Monday, November 25, 2013

Cinematic Book Clone: The Hunger Games: Catching Fire


I have read all three books in The Hunger Games series, and I enjoyed them, although Collins could have easily combined all three books into a fast-paced one-off novel that would have been a much more satisfying reading experience. But, as money-making strategies would have it, trilogies – even stories that don’t warrant a trilogy – are the thing these days in the struggling publishing industry. Unfortunately, the book-movie trilogy, with the final book divided, oh horrors, into two movies is also a thing in the movie industry. Profits and the fans demand the cinematic clones the books they love with a passion, in this case, The Hunger Games: Catching Fire. Indeed, those fans are passionate, flocking to opening night and chuntering over any omissions from the story. Consequently, what you get is a bland, visually uninteresting, crippled story, performed by stilted or unrestrained performers, that plays like a TV episode.
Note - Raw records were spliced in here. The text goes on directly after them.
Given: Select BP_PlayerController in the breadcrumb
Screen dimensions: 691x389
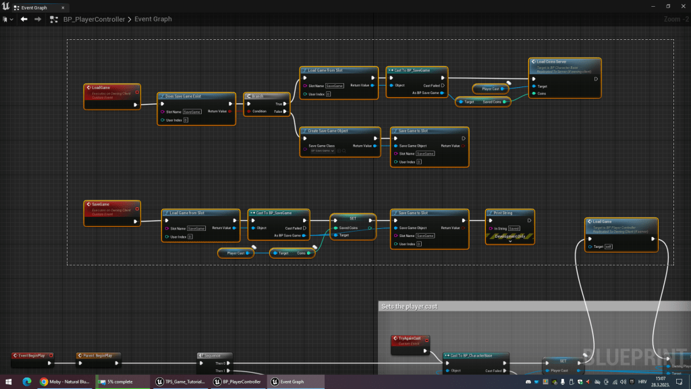Looking at the screenshot, I should pos(94,19).
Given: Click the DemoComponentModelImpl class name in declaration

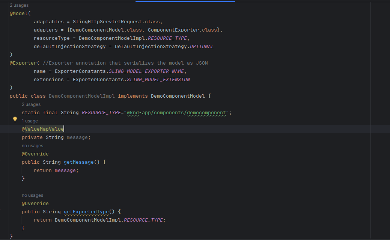Looking at the screenshot, I should pyautogui.click(x=81, y=96).
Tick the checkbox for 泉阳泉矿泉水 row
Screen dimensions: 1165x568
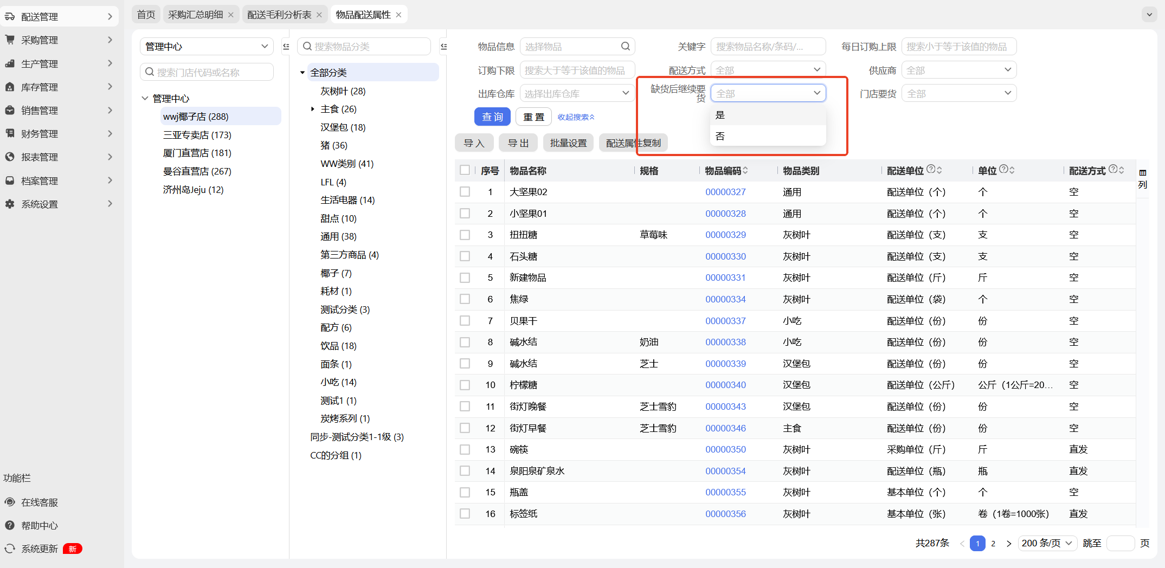pos(465,471)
There is nothing touching, compelling, gripping, or remarkable about Catching Fire. In every scene, Jennifer Lawrence as the girl-empowering character Katniss Everdene looks as puffy, uncomfortable, and gaudily costumed as Elizabeth Taylor in the epic bomb Cleopatra. Josh Hutcherson as Peeta, the baker boy who really has no talent when it comes to gladiatorial combat, looks like he belongs in a surfer movie or a movie about a preppie college grad trying to make it on Wall Street. In supporting roles, Stanley Tucci as the game show host overacts so much he has trouble keeping his feet, and Philip Seymour Hoffman as the game-master, looking like he's not even wearing a costume, delivering his lines tonelessly, is nearly invisible. The bland sets look hastily fabricated. One shot of chariots parading around a vast CGI race track, reminiscent of Ben-Hur, is briefly thrilling. The final gladiatorial combat is brief, gimmicky, and unexciting. In a lapse of sanity, the writers include the gimmick of the arena sections rotating like a clock, but then they do nothing dramatic with the infernal gimmick.

Whose fault is cloning books as movies? Was it Peter Jackson who kowtowed to Tolkien fans to make three endlessly faithful installments out of Lord of the Rings? Was it that Twilight thing? Or can we blame it all on Harry Potter? Why do we need movies that are essentially clones of the book? I don't understand. Perhaps books like Twilight and The Hunger Games are not substantial enough to be lastingly satisfying in themselves. Reading a book like that, you get the feeling of wanting more because there just isn’t enough there. Not getting enough in the book, fans yearn for more in the book-movie clone, one of the many genre mutations, along with sequels, TV show adaptations, and superhero episodes that seem to make up the majority of movies released during the year.